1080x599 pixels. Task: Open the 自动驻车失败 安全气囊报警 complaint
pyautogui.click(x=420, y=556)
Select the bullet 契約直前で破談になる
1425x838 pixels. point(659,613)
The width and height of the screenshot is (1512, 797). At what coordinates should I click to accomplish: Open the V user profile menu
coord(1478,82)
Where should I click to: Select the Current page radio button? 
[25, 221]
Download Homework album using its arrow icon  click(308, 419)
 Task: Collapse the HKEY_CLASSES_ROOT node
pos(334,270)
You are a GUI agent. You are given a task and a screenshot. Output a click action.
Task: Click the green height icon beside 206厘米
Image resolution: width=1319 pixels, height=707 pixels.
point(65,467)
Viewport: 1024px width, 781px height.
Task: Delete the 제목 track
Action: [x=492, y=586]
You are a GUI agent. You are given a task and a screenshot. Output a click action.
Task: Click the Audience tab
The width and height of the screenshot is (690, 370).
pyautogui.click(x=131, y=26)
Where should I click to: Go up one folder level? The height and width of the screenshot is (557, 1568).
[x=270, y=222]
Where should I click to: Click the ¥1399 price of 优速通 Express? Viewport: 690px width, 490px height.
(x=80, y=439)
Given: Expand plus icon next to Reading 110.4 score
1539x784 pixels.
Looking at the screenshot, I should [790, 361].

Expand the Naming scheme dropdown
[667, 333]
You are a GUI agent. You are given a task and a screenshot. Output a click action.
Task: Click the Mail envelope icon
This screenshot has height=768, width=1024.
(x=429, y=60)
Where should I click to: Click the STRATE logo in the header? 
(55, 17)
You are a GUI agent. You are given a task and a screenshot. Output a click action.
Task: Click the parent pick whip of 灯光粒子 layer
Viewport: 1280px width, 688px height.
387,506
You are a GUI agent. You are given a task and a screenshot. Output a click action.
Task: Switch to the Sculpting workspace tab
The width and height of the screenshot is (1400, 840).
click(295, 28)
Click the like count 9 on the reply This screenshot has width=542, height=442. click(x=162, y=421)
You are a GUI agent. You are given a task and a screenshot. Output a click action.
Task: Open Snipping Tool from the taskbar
══════════════════════════════
→ Requirements
Reproduce the data verbatim, starting at the beginning and ending with the line that contains "click(295, 28)", with both of those lines included.

→ Answer to this task
1080x599 pixels. Task: Open the 自动驻车失败 安全气囊报警 complaint
pyautogui.click(x=420, y=556)
Select the bullet 契約直前で破談になる
1425x838 pixels. point(659,613)
The width and height of the screenshot is (1512, 797). At what coordinates should I click to accomplish: Open the V user profile menu
coord(1478,82)
Where should I click to: Select the Current page radio button? 
[25, 221]
Download Homework album using its arrow icon  click(308, 419)
 Task: Collapse the HKEY_CLASSES_ROOT node
pos(334,270)
You are a GUI agent. You are given a task and a screenshot. Output a click action.
Task: Click the green height icon beside 206厘米
Image resolution: width=1319 pixels, height=707 pixels.
point(65,467)
Viewport: 1024px width, 781px height.
Task: Delete the 제목 track
Action: [x=492, y=586]
You are a GUI agent. You are given a task and a screenshot. Output a click action.
Task: Click the Audience tab
The width and height of the screenshot is (690, 370).
pyautogui.click(x=131, y=26)
Where should I click to: Go up one folder level? The height and width of the screenshot is (557, 1568).
[x=270, y=222]
Where should I click to: Click the ¥1399 price of 优速通 Express? Viewport: 690px width, 490px height.
(x=80, y=439)
Given: Expand plus icon next to Reading 110.4 score
1539x784 pixels.
Looking at the screenshot, I should [790, 361].

Expand the Naming scheme dropdown
[667, 333]
You are a GUI agent. You are given a task and a screenshot. Output a click action.
Task: Click the Mail envelope icon
This screenshot has height=768, width=1024.
(x=429, y=60)
Where should I click to: Click the STRATE logo in the header? 
(55, 17)
You are a GUI agent. You are given a task and a screenshot. Output a click action.
Task: Click the parent pick whip of 灯光粒子 layer
Viewport: 1280px width, 688px height.
387,506
You are a GUI agent. You are given a task and a screenshot. Output a click action.
Task: Switch to the Sculpting workspace tab
The width and height of the screenshot is (1400, 840).
click(295, 28)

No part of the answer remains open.